Some preliminary thoughts on conscience
The conscience is something that is little talked about these days. While it is a relatively frequent term in the New Testament, in particular in the Pauline literature, it is nevertheless hard to find books written about it or any significant discussion of it.
One significant exception occurred in the early 1960’s. In 1961 Harvard professor Krister Stendahl started off a firestorm by denying that there was “any evidence that Paul the Christian had suffered under the burden of conscience regarding personal shortcomings which he would label ‘sins’”. In his influential essay The Apostle Paul and the Introspective Conscience of the West, Stendahl argued that the apostle did not regard Christ’s redemption in any sense as the solution to the problem of a guilt-plagued conscience, saying that this was rather an theological importation that had been in the church since the time of Augustine’s Confessions.

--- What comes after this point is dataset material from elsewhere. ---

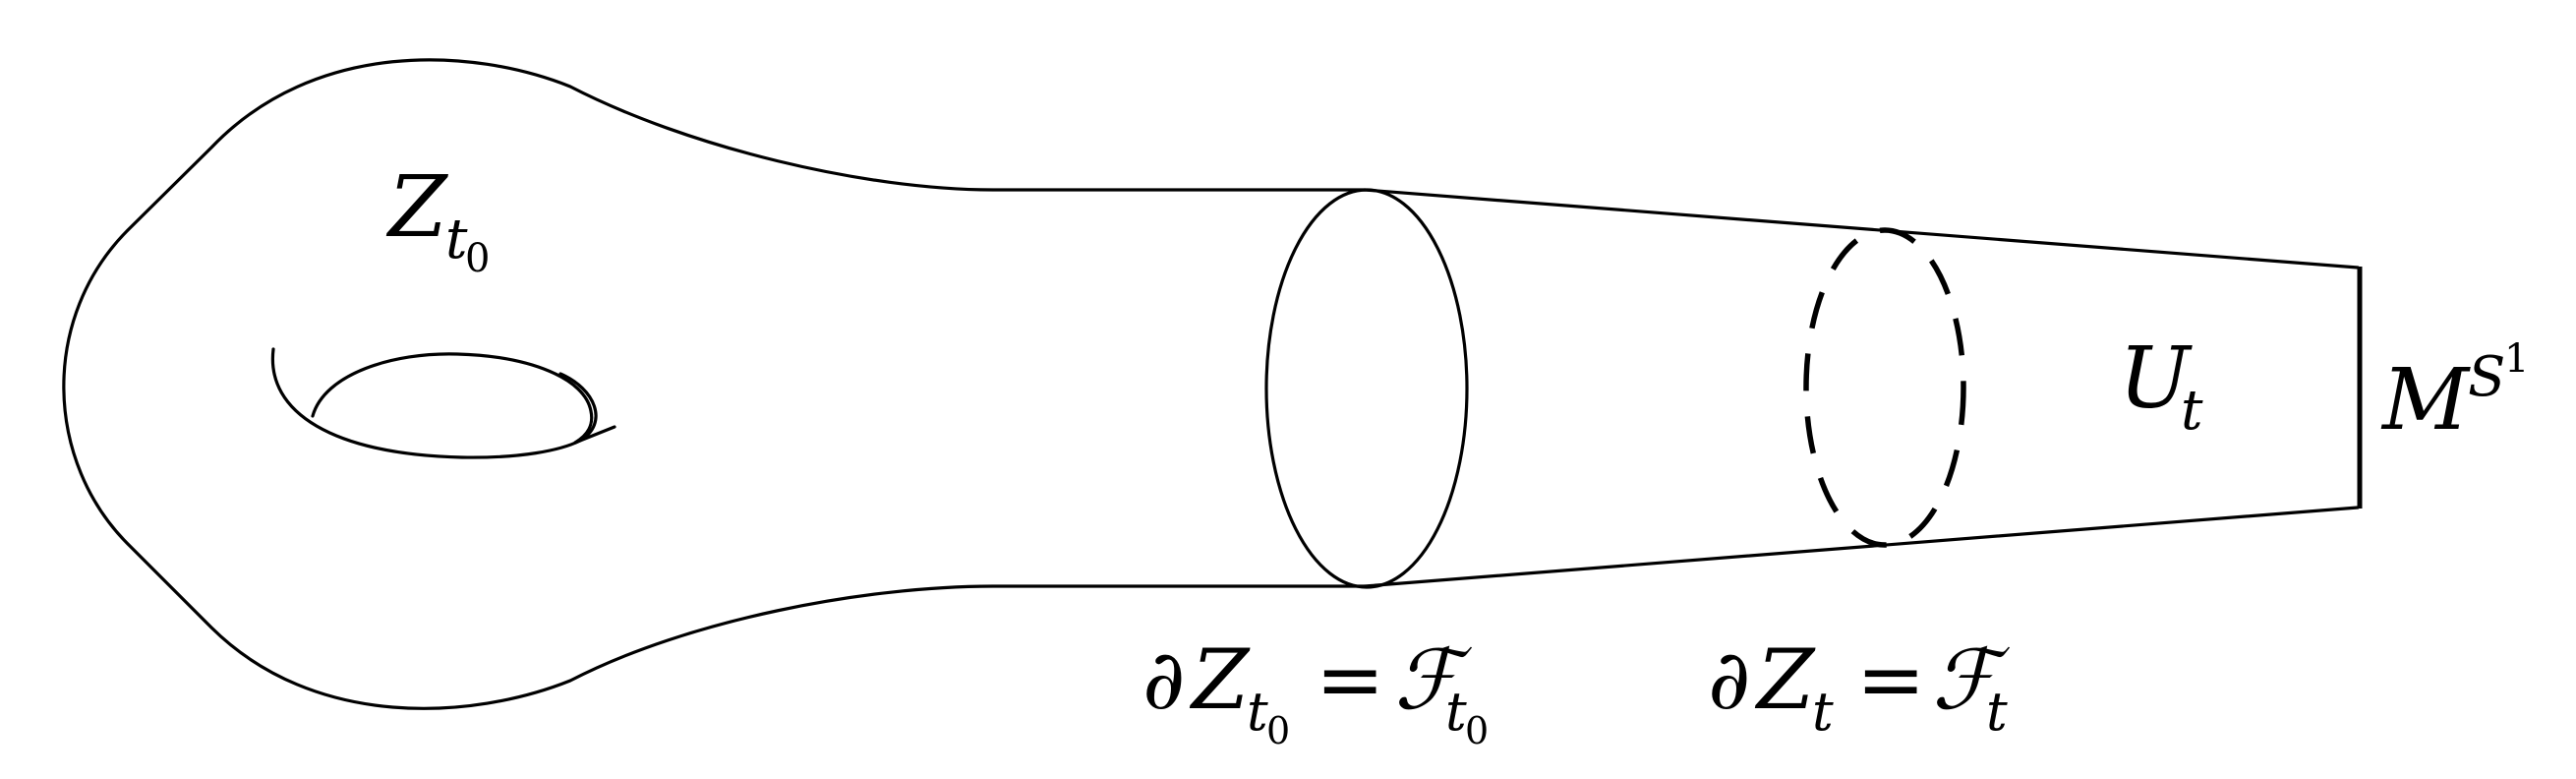 This screenshot has width=2576, height=779. I want to click on z-t0-subsub: 0, so click(478, 258).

Since that time, the literature on Paul has been voluminous (and much of it polemical and in response to thesis’ like Stendahls), but as far as I know there has been very little positive work done on the concept of the conscience in the Bible. However, the concept of the human conscience is clearly in the Scriptures. Historically it has also played a large place in the Reformed tradition (as Stendahl rightly asserts). While I have no developed thoughts about it at the moment, here is a brief (and incomplete) overview of the conscience in the New Testament, focusing only on where the word itself appears, although the thought itself is also present in many passages that lack the direct wording.

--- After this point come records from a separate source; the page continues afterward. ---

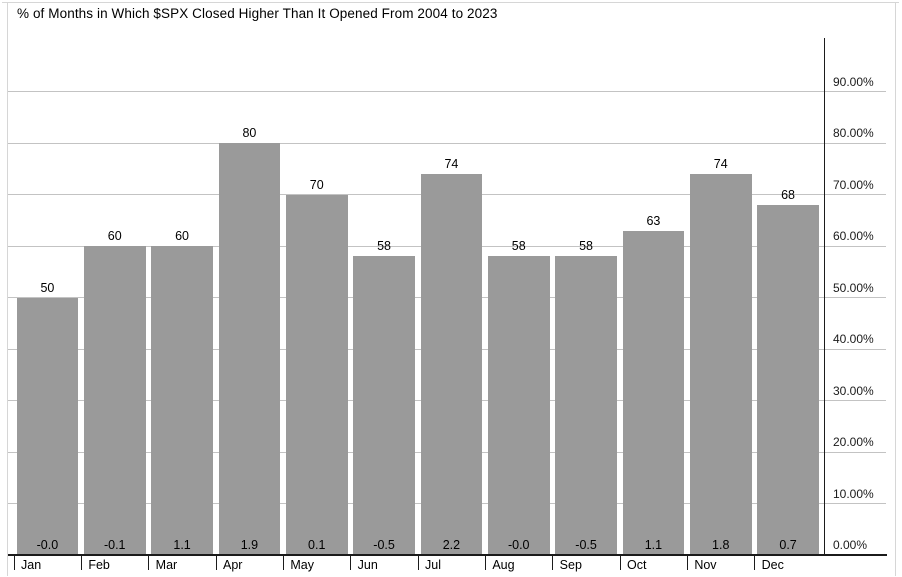 The width and height of the screenshot is (902, 577). What do you see at coordinates (706, 565) in the screenshot?
I see `x-axis-category-label: Nov` at bounding box center [706, 565].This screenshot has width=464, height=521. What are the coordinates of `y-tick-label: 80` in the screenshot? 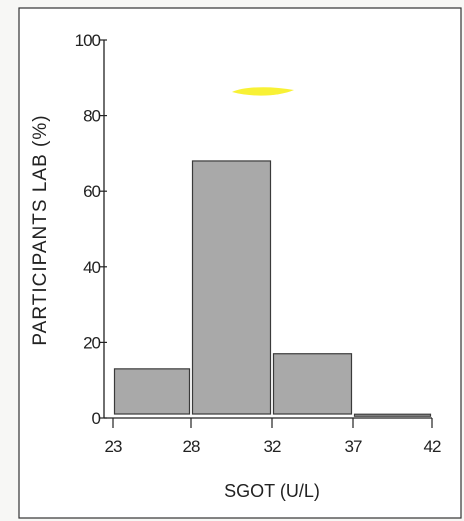 It's located at (92, 116).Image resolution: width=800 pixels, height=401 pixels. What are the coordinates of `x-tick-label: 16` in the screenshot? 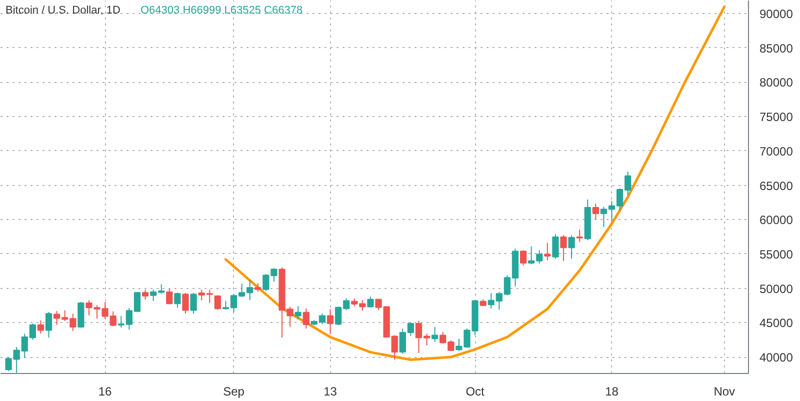 It's located at (105, 391).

-Paul lived his life in good conscience and took pains to keep his conscience clear (Acts 23:1, 24:16, 2 Tim 1:3)
-We are to obey the governing authorities because of conscience (Rom 13:5)
-The Gentiles are condemned by their conscience (Rom 2:15)

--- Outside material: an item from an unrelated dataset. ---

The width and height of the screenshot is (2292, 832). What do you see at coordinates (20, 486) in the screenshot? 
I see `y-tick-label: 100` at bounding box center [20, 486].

-Wounding the conscience of a weaker brother by exercising our freedom in Christ is a sin (1 Cor 8:12)
-Paul’s clear conscience was his boast (2 Cor 1:12)
-Paul commended himself to the consciences of others (2 Cor 4:2)
-Paul aimed for his teaching to produce love flowing from a good conscience (1 Tim 1:5)
-Timothy was told to hold a good conscience (1 Tim 1:19)
-The conscience can be seared (1 Tim 4:2, Tit 1:15)
-Christ purifies and perfects our consciences (Heb 9:9, 14, 10:22)
-Believers are to have a good conscience (1 Pet 3:16)
And to testify to the Reformed tradition, here are two ways in which the conscience is viewed in the Book of Church Order of the Presbyterian Church in America (PCA).
“God alone is Lord of the conscience and has left it free from any doctrines or commandments of men (a) which are in any respect contrary to the Word of God, or (b) which, in regard to matters of faith and worship, are not governed by the Word of God. Therefore, the rights of private judgment in all matters that respect religion are universal and inalienable.” (PCA BCO I.II.I)
“All church power, whether exercised by the body in general, or by representation, is only ministerial and declarative since the Holy Scriptures are the only rule of faith and practice. No church judicatory may make laws to bind the conscience.” (PCA BCO, Preface II.7)
I find this idea of the conscience particularly interesting firstly because it seems under-explored, and secondly because it is incredibly relevant. While the West may have misunderstood the conscience (which I think remains to be seen), nevertheless, as we understand ourselves, what Western person does not deal with their conscience on a daily basis? This daily pervasiveness of the conscience surely renders it as something which deserves more thought than it gets. Maybe psychologists think about this a lot more?
In any event, there is a somewhat wandering salvo of opening thoughts. As it seems to me, our understanding of the conscience has incredible relevance for our understanding and handling of:
-Evangelism and conviction of sin
-Assurance of salvation
-It’s relationship to general revelation
-Many other things which I can’t think of right now.
More on the conscience to come in the future.